The US has no immediate way to slash the price Americans are paying for gasoline, and is considering other proposals such as trying to set a lower price for sale of Russian crude, President Joe Biden said.
“The idea we’re going to be able to, you know, click a switch and bring down the cost of gasoline is not likely in the near-term, nor is it with regard to food,” Biden told reporters at the White House on Wednesday.
High prices for gas and food have emerged as an explosive political problem for Biden, whose party faces the loss of one or both chambers of Congress in November’s midterm elections.
Gas prices in the US now average $4.67 a gallon, a record, according to the American Automobile Association.
The US has tapped strategic reserves to try and limit the pain, and Biden asserted Wednesday that his administration’s efforts helped keep prices at the pump from going even higher.
With Europe moving toward curtailing its purchases of Russian oil, Biden signalled the US could allow certain Russian crude sales to be subjected to a price cap.
“There’s a whole lot of consideration going on about what can be done to maybe even purchase the oil but at a limited price, so that it has to be sold — there’d be an overwhelming need for the Russians to sell it and it would be sold for a significantly lower price than the market is generating now,” he said. “There’s a lot going on right now.”
He gave no further detail.
Biden said the pain extends to food prices, and that US officials are continuing to try to free grain that’s been trapped by Russia’s invasion of Ukraine, typically a major food exporter.
“We’re trying to work through, you know, a war. We’re trying to work through how we can get that harbour opened, and get the tens of thousands of tons of grain that are there. The same with gasoline,” he said.

**STORED DATA:**
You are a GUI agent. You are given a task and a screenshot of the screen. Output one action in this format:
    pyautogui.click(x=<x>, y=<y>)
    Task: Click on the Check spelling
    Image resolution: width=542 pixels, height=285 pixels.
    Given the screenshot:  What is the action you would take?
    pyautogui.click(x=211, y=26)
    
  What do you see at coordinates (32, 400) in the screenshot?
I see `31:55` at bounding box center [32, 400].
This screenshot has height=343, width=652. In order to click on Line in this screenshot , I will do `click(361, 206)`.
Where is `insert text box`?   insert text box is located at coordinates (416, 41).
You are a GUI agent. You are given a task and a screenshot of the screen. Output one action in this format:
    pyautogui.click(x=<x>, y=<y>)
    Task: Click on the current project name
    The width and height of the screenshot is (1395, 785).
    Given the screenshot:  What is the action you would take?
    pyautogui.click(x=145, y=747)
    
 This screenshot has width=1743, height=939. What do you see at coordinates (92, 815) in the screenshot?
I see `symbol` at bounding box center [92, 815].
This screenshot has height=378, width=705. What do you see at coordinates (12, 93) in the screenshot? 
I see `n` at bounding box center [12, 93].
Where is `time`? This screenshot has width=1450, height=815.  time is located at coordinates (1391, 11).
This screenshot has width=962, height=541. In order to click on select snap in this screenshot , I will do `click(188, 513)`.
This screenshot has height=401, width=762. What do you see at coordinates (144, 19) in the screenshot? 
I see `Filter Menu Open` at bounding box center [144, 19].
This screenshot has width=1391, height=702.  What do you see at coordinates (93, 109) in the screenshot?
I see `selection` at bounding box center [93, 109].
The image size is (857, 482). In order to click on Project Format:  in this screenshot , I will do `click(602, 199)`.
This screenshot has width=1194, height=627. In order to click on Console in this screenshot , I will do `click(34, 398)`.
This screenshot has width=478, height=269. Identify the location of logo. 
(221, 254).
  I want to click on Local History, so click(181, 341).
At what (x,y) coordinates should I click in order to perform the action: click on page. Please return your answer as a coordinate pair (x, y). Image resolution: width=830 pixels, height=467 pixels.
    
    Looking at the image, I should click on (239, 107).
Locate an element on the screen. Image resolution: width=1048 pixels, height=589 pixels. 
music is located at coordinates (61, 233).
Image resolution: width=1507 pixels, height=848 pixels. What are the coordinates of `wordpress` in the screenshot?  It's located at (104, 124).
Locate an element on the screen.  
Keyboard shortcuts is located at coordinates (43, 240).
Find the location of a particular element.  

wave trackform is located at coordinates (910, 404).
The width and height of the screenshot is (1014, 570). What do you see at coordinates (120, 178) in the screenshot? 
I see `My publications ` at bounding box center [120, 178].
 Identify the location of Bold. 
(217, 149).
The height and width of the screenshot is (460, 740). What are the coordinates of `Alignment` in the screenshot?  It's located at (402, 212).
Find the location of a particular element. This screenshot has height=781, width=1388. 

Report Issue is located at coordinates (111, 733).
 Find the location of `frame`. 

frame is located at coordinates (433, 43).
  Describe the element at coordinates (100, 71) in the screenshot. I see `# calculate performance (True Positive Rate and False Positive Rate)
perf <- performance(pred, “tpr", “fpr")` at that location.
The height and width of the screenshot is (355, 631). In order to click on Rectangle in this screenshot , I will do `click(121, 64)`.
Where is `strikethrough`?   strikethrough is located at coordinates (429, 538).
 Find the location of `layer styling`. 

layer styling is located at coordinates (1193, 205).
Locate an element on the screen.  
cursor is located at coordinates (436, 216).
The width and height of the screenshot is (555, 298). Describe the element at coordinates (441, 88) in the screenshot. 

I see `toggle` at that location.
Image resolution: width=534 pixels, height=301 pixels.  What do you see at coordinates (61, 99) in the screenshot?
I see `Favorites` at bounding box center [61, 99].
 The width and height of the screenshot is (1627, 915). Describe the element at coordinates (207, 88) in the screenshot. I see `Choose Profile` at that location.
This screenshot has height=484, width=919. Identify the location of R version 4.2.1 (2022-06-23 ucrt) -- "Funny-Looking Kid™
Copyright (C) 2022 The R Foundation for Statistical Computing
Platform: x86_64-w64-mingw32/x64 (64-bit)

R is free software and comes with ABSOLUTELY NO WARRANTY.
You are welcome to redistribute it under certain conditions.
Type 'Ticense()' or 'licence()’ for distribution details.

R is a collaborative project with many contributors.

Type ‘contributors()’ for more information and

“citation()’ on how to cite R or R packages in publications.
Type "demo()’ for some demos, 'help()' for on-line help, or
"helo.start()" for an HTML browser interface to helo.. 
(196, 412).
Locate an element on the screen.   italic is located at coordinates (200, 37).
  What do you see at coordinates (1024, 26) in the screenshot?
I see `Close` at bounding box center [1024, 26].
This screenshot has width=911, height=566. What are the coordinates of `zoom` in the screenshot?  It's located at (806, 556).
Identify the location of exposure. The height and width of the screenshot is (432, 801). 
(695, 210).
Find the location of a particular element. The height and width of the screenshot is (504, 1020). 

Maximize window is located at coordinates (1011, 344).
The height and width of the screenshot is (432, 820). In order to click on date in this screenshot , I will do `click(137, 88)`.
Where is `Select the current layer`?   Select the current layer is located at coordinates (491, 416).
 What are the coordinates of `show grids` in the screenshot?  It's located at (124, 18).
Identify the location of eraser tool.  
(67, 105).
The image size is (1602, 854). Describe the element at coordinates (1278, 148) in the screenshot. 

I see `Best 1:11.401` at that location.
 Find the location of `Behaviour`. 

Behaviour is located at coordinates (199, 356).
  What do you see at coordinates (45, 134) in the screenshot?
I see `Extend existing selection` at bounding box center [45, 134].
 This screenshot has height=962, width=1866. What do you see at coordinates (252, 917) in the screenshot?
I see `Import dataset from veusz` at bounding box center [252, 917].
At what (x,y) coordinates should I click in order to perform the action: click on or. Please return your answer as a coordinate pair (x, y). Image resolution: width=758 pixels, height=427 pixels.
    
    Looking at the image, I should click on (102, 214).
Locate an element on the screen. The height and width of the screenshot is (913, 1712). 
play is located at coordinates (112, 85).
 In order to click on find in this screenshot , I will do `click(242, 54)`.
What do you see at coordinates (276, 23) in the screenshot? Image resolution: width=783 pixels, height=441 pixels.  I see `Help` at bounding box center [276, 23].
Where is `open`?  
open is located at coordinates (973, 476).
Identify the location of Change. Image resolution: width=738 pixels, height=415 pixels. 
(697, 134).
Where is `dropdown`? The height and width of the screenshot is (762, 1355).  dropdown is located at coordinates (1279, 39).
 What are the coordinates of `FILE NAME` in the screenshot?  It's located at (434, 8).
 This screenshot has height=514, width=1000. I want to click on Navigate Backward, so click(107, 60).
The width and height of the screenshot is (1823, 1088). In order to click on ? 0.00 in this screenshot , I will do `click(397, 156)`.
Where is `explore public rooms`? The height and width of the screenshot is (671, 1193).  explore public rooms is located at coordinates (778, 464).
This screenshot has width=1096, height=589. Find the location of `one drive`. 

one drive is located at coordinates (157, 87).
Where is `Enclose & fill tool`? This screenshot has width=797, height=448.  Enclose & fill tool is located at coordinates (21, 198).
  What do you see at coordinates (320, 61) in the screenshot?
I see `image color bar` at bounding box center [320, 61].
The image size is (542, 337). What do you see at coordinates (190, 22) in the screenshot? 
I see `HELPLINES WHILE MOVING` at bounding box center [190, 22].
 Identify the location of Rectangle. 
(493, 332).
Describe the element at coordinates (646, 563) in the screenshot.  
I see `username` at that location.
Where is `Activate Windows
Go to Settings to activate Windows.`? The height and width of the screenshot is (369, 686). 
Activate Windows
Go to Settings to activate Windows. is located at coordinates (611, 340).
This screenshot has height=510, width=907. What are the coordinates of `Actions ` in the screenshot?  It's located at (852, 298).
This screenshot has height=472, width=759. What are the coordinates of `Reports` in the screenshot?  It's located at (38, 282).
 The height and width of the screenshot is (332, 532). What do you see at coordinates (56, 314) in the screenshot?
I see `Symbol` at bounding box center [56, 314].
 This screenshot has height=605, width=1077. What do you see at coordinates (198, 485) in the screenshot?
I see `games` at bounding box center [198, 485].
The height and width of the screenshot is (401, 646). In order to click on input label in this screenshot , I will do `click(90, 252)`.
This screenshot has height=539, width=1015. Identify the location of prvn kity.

**REQUIRED WORK:**
[A] Answer these questions from the gasoline prices article.
(i) According to the American Automobile Association, what is the average price of gas in the US?
(ii) Where did Biden speak to reporters?
(iii) What has the US tapped to try to limit the pain of high prices?
[B] Revise the gasoline prices article's passage starting with "Biden said the" and going on through "major food exporter.", replacing "officials" with "diplomats".

**RESPONSES TO THE TASKS:**
[A]
(i) $4.67 a gallon, a record
(ii) At the White House
(iii) Strategic reserves

[B]
Biden said the pain extends to food prices, and that US diplomats are continuing to try to free grain that’s been trapped by Russia’s invasion of Ukraine, typically a major food exporter.